Collected data:
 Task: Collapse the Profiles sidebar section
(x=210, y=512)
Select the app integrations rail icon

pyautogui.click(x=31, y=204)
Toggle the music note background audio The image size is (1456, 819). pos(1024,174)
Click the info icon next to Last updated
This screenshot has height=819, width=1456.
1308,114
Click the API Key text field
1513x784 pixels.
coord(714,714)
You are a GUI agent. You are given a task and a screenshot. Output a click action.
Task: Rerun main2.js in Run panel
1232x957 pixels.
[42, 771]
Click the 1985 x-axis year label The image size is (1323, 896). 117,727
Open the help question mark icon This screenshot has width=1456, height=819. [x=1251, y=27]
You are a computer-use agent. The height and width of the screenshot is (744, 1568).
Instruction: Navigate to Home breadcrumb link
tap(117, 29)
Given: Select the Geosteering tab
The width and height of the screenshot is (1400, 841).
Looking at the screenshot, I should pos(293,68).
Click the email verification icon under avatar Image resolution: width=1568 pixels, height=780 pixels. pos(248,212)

Brief: Working from the entries above, return all lines that contain "agent".

Answer section:
You are a GUI agent. You are given a task and a screenshot. Output a click action.
You are a computer-use agent. The height and width of the screenshot is (744, 1568).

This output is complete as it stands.